What noise/hash producing equipment was nearby? Cell phones, computers, fluorescent lighting, furnace, a/c, microwave, clothes dryer, dishwasher, etc.........

Since we've gone down this road, again, with John's blessing, some answers to my previous questions would've been appreciated. Even if the answers would appear to be speculation on John's part I would still be interested in hearing them.

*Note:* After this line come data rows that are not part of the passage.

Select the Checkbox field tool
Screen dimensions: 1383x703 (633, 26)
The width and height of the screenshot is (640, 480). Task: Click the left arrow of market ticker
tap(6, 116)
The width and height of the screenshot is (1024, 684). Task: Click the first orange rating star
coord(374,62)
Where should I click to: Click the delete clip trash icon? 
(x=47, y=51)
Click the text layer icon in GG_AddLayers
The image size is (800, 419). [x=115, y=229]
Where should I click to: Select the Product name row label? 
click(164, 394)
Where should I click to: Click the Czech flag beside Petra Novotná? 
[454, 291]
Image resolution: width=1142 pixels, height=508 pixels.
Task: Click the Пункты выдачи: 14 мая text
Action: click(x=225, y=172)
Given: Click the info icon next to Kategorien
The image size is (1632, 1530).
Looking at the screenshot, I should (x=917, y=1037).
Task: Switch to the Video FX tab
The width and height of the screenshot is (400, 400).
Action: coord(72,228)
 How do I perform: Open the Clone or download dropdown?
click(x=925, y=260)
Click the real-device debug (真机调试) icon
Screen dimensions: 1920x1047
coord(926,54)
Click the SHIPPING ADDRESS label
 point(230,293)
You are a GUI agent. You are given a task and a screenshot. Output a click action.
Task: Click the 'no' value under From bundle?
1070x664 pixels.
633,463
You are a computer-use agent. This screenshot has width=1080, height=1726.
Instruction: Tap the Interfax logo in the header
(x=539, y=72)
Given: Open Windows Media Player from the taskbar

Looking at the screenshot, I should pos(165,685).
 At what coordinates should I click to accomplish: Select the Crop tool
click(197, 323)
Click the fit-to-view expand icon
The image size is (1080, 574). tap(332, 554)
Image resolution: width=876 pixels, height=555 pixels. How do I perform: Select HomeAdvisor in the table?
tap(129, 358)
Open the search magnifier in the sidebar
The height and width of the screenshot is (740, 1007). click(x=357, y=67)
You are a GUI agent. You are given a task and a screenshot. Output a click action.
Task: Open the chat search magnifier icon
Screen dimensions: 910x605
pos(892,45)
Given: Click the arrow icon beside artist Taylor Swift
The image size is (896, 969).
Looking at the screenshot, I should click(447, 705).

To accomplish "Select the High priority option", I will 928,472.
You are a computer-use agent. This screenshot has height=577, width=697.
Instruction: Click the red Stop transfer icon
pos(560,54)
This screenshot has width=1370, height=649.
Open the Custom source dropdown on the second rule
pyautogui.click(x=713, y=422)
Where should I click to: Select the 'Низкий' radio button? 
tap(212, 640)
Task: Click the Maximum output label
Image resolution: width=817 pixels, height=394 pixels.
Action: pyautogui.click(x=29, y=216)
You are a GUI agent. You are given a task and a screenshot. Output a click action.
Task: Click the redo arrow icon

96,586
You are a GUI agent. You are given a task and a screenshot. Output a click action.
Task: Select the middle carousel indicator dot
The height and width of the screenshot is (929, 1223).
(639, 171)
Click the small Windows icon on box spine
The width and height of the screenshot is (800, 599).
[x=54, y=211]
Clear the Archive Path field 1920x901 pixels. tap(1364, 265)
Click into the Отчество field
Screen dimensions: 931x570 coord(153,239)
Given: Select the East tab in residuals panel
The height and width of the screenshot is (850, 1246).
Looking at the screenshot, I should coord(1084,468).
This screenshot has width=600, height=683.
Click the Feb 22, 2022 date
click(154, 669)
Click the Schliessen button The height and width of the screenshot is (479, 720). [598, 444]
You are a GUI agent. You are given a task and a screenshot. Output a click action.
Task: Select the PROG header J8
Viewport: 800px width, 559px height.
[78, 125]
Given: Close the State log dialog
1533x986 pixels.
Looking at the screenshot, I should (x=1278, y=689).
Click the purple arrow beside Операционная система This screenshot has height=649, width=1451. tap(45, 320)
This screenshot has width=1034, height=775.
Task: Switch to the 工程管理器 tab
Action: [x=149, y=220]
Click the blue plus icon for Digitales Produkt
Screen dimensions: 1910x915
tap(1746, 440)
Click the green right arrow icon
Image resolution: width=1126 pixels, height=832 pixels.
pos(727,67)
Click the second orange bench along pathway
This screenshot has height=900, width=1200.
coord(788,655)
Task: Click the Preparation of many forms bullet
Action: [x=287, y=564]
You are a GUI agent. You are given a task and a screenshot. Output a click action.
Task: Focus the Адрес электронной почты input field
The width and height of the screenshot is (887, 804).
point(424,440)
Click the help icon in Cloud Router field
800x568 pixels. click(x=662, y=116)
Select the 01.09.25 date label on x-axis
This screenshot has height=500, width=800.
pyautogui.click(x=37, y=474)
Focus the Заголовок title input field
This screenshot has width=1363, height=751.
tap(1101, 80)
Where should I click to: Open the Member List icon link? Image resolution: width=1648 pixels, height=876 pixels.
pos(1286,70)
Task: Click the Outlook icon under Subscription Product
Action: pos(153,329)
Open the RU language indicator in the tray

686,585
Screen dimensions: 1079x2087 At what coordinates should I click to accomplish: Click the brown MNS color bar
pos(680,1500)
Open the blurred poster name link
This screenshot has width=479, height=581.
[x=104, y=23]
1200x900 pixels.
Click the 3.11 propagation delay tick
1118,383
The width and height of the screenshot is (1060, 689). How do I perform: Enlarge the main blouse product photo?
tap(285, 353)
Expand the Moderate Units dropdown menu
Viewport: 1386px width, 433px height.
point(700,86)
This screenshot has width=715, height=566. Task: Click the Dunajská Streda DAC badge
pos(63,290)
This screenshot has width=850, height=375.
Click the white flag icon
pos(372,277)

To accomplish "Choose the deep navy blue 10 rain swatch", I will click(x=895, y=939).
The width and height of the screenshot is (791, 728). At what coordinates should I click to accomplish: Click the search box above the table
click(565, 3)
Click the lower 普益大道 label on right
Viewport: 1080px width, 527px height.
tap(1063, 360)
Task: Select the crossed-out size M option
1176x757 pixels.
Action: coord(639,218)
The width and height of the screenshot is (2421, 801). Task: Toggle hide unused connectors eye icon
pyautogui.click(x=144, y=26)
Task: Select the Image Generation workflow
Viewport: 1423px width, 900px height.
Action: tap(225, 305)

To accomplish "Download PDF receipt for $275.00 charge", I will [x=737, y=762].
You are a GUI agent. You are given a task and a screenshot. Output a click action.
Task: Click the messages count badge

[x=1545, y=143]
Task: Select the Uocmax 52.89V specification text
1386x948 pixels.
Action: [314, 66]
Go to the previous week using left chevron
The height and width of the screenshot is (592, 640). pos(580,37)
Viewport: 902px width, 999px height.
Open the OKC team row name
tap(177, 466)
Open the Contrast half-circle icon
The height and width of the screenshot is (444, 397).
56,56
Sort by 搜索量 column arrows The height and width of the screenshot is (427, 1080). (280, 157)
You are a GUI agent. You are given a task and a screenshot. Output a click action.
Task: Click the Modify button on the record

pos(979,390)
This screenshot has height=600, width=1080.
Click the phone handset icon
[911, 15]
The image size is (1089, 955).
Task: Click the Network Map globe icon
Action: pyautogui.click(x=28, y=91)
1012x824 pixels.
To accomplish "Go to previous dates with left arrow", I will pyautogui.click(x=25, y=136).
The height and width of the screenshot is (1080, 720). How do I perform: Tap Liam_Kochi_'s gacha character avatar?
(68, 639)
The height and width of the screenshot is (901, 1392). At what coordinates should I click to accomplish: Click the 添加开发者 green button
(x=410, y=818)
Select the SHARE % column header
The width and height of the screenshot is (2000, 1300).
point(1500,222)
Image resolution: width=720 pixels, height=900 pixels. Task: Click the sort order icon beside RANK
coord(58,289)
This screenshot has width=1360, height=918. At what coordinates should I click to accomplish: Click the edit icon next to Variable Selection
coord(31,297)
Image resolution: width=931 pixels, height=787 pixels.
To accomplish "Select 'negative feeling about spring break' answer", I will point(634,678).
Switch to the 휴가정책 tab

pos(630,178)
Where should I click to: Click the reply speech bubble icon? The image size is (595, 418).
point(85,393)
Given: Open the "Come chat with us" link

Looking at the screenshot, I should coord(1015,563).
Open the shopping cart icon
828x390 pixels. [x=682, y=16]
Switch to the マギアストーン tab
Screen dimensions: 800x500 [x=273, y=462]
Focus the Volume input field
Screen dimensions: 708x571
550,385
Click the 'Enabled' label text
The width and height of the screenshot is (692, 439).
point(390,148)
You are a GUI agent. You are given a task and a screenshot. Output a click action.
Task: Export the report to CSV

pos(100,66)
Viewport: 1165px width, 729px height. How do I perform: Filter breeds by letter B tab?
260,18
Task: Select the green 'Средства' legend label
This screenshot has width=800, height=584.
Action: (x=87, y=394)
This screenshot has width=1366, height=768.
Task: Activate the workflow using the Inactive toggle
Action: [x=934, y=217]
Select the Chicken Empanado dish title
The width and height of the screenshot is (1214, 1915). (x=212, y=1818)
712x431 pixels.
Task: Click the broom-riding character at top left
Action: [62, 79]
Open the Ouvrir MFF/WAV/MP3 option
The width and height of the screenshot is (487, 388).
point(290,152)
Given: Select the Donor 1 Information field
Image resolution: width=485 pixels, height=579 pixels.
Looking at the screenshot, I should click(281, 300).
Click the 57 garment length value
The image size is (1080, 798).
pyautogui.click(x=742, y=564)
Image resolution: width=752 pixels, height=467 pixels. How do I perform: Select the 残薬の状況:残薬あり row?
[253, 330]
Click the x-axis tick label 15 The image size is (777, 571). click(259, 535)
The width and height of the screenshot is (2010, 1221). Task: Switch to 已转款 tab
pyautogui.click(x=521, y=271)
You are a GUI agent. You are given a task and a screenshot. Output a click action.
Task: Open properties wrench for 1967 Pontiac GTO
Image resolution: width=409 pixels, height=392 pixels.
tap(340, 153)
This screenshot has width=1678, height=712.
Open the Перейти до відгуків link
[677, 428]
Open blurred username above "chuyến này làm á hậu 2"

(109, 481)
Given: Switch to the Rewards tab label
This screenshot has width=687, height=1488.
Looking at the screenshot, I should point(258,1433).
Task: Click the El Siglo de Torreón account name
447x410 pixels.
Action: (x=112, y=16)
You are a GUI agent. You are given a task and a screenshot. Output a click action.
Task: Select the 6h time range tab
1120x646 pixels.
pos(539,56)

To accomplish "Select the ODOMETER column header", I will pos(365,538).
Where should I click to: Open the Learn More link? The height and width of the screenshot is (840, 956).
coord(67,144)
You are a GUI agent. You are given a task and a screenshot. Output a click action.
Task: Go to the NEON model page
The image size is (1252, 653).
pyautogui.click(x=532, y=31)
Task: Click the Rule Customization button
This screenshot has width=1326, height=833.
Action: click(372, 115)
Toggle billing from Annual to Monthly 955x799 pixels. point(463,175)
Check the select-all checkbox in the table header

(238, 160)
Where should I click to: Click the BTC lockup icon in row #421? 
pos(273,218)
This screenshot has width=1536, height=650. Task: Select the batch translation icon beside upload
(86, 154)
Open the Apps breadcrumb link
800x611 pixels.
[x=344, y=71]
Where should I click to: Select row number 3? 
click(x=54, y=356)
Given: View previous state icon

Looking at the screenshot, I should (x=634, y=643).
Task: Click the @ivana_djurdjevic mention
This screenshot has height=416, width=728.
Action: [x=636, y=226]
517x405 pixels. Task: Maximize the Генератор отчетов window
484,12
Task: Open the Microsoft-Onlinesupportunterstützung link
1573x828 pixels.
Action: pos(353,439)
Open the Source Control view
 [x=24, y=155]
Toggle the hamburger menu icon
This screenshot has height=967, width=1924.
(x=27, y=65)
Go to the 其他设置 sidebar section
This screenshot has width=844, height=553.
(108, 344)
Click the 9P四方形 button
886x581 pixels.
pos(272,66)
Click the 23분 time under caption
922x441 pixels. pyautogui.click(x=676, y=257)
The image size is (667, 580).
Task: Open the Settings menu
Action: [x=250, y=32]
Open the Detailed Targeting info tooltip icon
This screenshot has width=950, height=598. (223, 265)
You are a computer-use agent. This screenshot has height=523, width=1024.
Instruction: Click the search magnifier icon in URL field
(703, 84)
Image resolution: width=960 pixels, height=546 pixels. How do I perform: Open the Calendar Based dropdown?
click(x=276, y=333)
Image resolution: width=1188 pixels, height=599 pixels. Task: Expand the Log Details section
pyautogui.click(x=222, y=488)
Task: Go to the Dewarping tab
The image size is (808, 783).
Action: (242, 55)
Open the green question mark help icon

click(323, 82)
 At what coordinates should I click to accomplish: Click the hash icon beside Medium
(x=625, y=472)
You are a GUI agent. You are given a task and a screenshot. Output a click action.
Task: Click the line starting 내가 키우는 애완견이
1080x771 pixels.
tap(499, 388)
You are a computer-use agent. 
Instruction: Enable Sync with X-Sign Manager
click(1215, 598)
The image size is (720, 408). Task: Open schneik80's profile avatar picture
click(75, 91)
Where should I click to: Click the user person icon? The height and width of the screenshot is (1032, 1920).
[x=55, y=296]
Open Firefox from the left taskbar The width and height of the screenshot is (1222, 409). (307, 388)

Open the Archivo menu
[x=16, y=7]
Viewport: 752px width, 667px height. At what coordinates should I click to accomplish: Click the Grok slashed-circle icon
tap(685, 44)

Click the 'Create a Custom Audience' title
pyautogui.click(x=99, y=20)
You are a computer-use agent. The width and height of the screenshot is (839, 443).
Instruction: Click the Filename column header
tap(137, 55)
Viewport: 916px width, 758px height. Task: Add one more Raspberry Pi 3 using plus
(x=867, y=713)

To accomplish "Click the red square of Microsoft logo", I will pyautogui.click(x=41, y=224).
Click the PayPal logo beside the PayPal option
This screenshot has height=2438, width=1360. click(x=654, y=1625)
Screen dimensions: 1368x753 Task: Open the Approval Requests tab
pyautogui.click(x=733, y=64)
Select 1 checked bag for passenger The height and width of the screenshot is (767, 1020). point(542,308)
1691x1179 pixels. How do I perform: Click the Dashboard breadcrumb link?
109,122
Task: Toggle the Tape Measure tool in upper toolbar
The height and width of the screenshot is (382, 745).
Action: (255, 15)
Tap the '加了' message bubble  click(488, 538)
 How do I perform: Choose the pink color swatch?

The frequency regularity of the spike anomolies suggests that they are the result of externally induced fields or the result of parasitic signals in the test equipment itself. A wider bandwidth cable might be more susceptable to them than one with deliberatly high shunt capacitance. Shielding from externally induced fields can be substantially improved by adding a bare drain wire and a foil wrap. That's how many of the best cables are shielded. Generally the industry reference standard for comparison is not RS but Belden. However, in recent years I've switched away from RS. My customary source these days is The Dollar Store. :)
 
The frequency regularity of the spike anomolies suggests that they are the result of externally induced fields or the result of parasitic signals in the test equipment itself. A wider bandwidth cable might be more susceptable to them than one with deliberatly high shunt capacitance. Shielding from externally induced fields can be substantially improved by adding a bare drain wire and a foil wrap. That's how many of the best cables are shielded. Generally the industry reference standard for comparison is not RS but Belden. However, in recent years I've switched away from RS. My customary source these days is The Dollar Store. :)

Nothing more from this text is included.